---
license: other
license_name: nvidia-oneway-noncommercial
license_link: https://huggingface.co/nvidia/dvlt/blob/main/LICENSE.txt
library_name: dvlt
pipeline_tag: image-to-3d
tags:
- 3d-reconstruction
- depth-estimation
- camera-pose
- pointmap
- looped-transformer
base_model: facebook/dinov2-base
---
Déjà View: Looping Transformers for Multi-View 3D Reconstruction

**[NVIDIA](https://www.nvidia.com/)** **[University of Modena and Reggio Emilia](https://www.unimore.it/it)** **[University of Toronto](https://www.utoronto.ca/)** **[ETH Zurich](https://ethz.ch/)**
[Alessandro Burzio*](https://research.nvidia.com/labs/dvl/author/alessandro-burzio/), [Tobias Fischer*](https://tobiasfshr.github.io/), [Sven Elflein](https://selflein.github.io/), [Qunjie Zhou](https://research.nvidia.com/labs/dvl/author/qunjie-zhou/), [Riccardo de Lutio](https://riccardodelutio.github.io/), [Jiawei Ren](https://jiawei-ren.github.io/), [Jiahui Huang](https://huangjh-pub.github.io/), [Shengyu Huang](https://shengyuh.github.io/), [Marc Pollefeys](https://people.inf.ethz.ch/marc.pollefeys/), [Laura Leal-Taixé](https://research.nvidia.com/labs/dvl/author/laura-leal-taixe/), [Zan Gojcic+](https://zgojcic.github.io/), [Haithem Turki+](https://haithemturki.com/)
# Model Overview
### Description
Déjà View Looping Transformer (DVLT) is a feed-forward three-dimensional (3D) reconstruction model that takes unposed Red, Green, Blue (RGB) images or video and predicts per-pixel depth, ray maps (and thus 3D points), and per-view camera intrinsics/extrinsics in a single pass.
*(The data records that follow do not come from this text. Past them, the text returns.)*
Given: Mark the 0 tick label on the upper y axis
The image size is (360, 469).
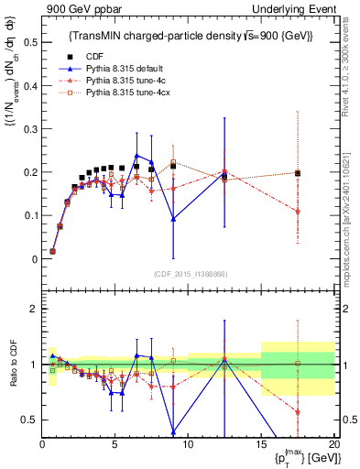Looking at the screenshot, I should click(33, 259).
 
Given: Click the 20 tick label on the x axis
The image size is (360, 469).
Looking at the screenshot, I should click(334, 444).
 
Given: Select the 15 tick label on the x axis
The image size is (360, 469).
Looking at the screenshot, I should click(261, 444).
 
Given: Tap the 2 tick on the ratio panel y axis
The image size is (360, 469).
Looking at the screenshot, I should click(33, 309).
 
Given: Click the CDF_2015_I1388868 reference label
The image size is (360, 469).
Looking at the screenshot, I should click(189, 272).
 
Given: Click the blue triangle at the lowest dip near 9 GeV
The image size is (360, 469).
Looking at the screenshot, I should click(173, 219).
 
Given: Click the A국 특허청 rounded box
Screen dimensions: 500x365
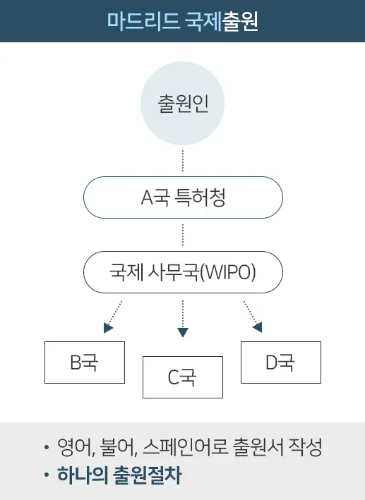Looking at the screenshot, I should [183, 197].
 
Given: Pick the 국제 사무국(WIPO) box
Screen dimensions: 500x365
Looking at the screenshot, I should [183, 272].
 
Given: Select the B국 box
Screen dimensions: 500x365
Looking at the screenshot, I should [84, 362].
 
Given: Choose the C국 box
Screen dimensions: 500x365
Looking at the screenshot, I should [182, 377].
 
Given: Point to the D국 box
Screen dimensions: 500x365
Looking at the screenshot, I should [280, 362].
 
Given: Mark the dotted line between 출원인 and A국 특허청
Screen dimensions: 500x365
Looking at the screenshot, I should [183, 161].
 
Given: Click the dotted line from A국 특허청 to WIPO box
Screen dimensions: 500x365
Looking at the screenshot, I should [183, 235].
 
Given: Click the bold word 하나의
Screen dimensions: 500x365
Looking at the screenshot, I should [83, 475].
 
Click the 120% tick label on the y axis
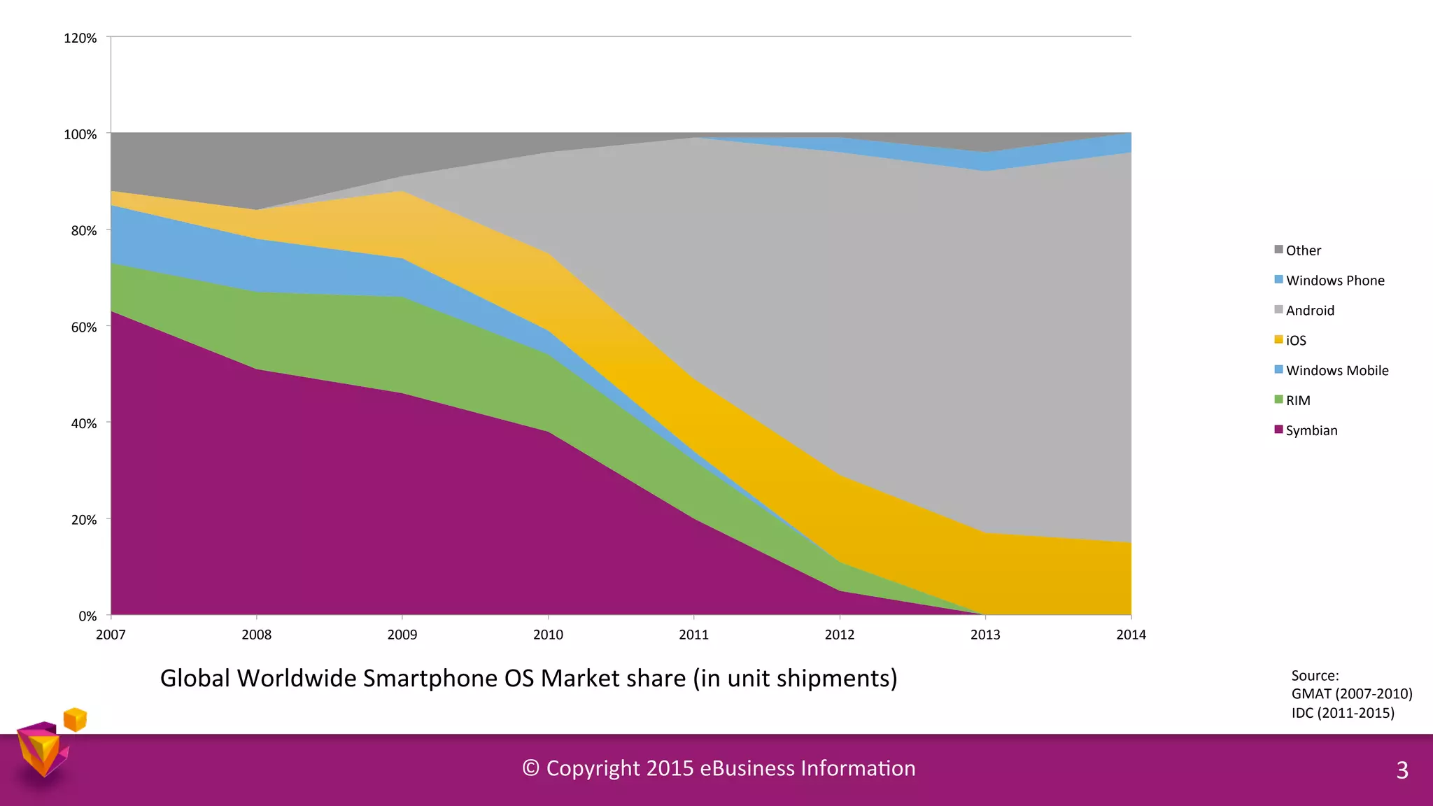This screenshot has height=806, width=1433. coord(80,38)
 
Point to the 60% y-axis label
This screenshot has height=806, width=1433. coord(83,327)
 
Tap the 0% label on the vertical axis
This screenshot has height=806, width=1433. coord(87,616)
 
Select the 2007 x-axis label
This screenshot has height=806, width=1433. coord(111,635)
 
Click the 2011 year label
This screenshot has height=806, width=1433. coord(693,635)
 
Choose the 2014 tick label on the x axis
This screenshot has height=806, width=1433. coord(1131,635)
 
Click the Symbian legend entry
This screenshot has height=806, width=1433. coord(1311,430)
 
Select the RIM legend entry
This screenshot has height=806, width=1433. coord(1297,400)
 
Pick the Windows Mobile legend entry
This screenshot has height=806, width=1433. coord(1336,370)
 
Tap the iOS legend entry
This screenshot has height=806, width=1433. coord(1295,340)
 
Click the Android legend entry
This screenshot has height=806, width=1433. coord(1309,310)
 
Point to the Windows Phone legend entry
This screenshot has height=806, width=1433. coord(1334,280)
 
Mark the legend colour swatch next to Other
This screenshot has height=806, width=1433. coord(1278,250)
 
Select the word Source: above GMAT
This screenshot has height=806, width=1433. coord(1315,675)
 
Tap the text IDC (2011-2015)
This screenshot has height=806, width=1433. coord(1343,712)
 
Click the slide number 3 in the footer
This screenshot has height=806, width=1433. coord(1402,770)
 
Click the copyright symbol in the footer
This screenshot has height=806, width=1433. coord(530,768)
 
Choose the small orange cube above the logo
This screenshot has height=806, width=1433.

**Novelty:** A weight-tied looped transformer — instead of stacking many distinct layers, a single shared block is applied for K refinement steps over a DINOv2-initialized per-view state, with each step conditioned on a continuous time interval (t_k, t_k+1) ⊂ [0, 1]. A single checkpoint exposes the iteration count K as an inference-time compute/quality knob without retraining separate models (released checkpoint valid for K ∈ [8, 16]).
This model is for research and development only.
### License/Terms of Use
**Model.** The model (checkpoints, learned weights, and configuration files) is released under the **NVIDIA License**: https://huggingface.co/nvidia/dvlt/blob/main/LICENSE.txt.
**Source code.** The accompanying source code is licensed separately. The repository is primarily licensed under the **Apache License, Version 2.0** — see the `LICENSE` file at the repository root. Portions of the codebase derived from VGGT (Meta) are distributed under the VGGT License v1; the full text is provided in `LICENSES/VGGT-LICENSE.txt`. Full third-party attribution, per-file notices, and upstream license texts are collected in `THIRD_PARTY_LICENSES.md`.
### Deployment Geography
Global
### Use Case
Primary users:
- Computer Vision Researchers: For benchmarking multi-view 3D reconstruction, studying weight-tied / recurrent transformer architectures, and developing neural rendering pipelines.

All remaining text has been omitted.